The meaning of due process, and to whom it applies, has implications for a broad range of issues that continue to confound and divide both judges and the court of public opinion. National security concerns can interfere with due process, such as in 2010 when the administration of President Barack Obama authorized the killing of Anwar al-Awlaki, a terrorist suspect who was an American citizen. Many legal experts argued that Awlakis American citizenship entitled him to a fair trial and that killing him was thus illegal. In 2018, President Donald Trump advocated that undocumented immigrants at the U.S. border with Mexico should be deported without any kind of hearing, a position that was inconsistent with previous court rulings that stated anyone who set foot on American soil should have the right to due process. Meanwhile, beginning in the fall of 2017, the #MeToo movement sparked a wave of accusations of sexual harassment and sexual assault and also concerns that the accused, from prominent national figures to college students, faced unfair consequences in the public eye before they were able to defend themselves in a court of law.
These conflicts demonstrate the ongoing push and pull that due process exerts on American law and society. The articles in this book trace the history of due process from the early 20th century to the present.
CHAPTER 1
Due Process in the Early 20 th Century
In the early decades of the 20th century, lawyers and judges grappled with the meaning of due process in terms of both criminal procedure and economic policy. An example of the former that captured the nations attention was the case of Leo M. Frank, accused of murdering a woman in Atlanta in 1915. He was eventually executed, despite an appeal on the grounds that his absence from the courtroom when the verdict was announced was a violation of his due process rights. On the other hand, through the late 1930s, courts routinely struck down economic regulatory laws, arguing that they restricted a persons liberty without due process of law.
Judge Parker Speaks
BY THE NEW YORK TIMES | JULY 4, 1903
The judge addresses the Georgia Bar Association on Due Process of Law and says the Fourteenth Amendment is better left to courts than to the president and Congress.

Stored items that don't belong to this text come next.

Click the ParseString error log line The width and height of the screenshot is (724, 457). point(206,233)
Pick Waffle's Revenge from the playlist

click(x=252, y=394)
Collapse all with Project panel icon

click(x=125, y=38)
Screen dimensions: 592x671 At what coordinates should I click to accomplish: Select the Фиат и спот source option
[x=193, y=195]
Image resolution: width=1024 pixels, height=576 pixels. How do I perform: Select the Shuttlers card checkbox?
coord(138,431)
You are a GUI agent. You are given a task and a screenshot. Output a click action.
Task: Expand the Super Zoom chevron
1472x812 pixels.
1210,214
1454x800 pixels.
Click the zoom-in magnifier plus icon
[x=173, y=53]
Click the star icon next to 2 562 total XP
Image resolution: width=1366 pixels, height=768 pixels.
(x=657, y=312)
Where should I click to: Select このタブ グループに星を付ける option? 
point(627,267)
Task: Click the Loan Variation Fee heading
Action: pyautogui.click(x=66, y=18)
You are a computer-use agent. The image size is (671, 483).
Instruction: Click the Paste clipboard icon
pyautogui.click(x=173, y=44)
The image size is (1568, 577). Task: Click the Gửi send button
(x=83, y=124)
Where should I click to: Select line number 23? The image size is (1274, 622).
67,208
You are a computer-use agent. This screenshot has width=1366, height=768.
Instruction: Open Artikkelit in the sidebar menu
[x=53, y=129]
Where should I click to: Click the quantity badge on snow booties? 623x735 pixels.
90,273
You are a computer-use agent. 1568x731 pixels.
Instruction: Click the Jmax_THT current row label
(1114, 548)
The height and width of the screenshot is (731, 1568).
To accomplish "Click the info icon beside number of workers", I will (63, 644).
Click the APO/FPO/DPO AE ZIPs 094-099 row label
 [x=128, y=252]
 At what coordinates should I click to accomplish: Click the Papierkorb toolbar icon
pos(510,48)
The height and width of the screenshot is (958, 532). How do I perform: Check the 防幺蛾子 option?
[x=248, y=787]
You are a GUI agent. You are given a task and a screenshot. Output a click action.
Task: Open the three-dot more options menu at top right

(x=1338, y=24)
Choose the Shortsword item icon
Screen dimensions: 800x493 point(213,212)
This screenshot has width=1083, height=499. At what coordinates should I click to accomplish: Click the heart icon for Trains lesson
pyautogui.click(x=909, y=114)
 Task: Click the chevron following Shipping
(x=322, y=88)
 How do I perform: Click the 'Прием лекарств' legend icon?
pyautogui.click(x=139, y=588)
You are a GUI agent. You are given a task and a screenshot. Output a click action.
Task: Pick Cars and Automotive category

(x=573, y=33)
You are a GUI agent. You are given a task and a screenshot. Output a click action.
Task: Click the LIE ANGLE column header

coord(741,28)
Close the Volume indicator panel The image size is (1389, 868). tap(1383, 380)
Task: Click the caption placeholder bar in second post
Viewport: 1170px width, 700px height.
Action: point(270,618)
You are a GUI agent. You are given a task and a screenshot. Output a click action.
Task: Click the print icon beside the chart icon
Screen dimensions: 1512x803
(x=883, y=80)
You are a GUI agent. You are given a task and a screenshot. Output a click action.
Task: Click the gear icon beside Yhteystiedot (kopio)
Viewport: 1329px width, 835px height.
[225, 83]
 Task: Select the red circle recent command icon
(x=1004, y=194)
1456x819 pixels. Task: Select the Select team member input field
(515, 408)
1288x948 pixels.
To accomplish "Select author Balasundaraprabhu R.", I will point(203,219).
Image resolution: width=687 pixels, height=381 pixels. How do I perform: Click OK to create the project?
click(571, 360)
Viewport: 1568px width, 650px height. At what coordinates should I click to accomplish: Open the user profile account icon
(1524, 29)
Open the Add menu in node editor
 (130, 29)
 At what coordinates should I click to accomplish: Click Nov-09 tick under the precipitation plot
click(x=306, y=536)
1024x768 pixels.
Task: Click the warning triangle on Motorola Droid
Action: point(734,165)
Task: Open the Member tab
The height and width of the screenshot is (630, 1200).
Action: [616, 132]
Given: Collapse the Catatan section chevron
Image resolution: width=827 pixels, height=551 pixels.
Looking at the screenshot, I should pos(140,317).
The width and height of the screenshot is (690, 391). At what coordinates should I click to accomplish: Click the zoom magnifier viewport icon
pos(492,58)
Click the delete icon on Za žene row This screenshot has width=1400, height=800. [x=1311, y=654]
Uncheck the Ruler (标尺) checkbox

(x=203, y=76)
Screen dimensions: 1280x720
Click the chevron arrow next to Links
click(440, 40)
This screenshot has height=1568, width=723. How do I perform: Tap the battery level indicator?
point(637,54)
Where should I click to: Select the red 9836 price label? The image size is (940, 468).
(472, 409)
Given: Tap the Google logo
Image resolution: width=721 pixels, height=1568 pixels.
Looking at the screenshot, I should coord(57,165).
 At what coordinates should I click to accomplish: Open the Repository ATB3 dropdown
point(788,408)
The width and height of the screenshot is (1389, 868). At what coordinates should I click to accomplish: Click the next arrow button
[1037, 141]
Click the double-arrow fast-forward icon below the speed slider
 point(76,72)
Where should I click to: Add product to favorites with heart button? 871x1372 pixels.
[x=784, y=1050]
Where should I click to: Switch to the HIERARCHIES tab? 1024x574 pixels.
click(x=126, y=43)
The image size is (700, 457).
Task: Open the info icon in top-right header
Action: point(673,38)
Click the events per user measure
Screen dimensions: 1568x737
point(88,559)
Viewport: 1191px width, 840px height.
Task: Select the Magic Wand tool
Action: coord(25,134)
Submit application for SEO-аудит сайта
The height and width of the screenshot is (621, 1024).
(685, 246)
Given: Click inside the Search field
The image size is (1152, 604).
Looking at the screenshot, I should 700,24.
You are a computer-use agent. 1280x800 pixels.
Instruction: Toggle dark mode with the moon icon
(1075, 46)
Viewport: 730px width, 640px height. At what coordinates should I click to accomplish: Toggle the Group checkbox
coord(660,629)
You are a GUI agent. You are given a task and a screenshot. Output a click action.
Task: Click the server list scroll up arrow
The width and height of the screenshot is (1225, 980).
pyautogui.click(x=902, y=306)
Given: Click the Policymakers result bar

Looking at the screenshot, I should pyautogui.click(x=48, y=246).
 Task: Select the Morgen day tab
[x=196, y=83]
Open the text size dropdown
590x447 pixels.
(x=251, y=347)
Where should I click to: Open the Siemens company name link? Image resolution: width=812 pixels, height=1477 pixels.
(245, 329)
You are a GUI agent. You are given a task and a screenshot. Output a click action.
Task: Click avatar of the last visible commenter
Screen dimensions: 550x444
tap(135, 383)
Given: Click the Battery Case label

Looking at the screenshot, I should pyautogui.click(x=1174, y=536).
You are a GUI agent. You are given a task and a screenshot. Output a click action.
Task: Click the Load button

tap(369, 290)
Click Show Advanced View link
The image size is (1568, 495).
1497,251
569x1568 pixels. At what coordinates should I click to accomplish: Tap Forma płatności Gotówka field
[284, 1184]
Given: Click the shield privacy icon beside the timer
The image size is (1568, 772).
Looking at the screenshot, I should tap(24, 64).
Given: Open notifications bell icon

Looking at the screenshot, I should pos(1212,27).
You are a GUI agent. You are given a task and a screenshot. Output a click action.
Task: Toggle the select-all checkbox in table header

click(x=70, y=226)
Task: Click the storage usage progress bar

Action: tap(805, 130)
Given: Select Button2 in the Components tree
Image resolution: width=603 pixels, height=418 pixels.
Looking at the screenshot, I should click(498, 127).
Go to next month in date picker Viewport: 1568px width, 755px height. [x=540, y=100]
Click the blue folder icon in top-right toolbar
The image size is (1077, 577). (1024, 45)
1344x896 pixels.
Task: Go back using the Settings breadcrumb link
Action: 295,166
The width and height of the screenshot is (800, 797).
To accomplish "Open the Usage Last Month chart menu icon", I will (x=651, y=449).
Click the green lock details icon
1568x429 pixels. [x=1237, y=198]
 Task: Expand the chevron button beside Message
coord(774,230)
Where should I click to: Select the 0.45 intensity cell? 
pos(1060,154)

TALLULAH FALLS, GA., JULY 3.The members of the Georgia State Bar Association this morning listened to an address on Due Process of Law, by Chief Judge Alton B. Parker of the New York State Court of Appeals. In conclusion he referred to the Fourteenth Amendment as follows: More and more every year is due process of law invoked, by reason of its place in the Fourteenth Amendment, to challenge the action of State Governments, and the time cannot be predicted when such efforts will cease.
It may be safely asserted that the restraining power of the Fourteenth Amendment as against the States will be exercised far more conservatively by that court of which every citizen is justly proud, than it would be were the exercise of it confided to the other departments of the National Government.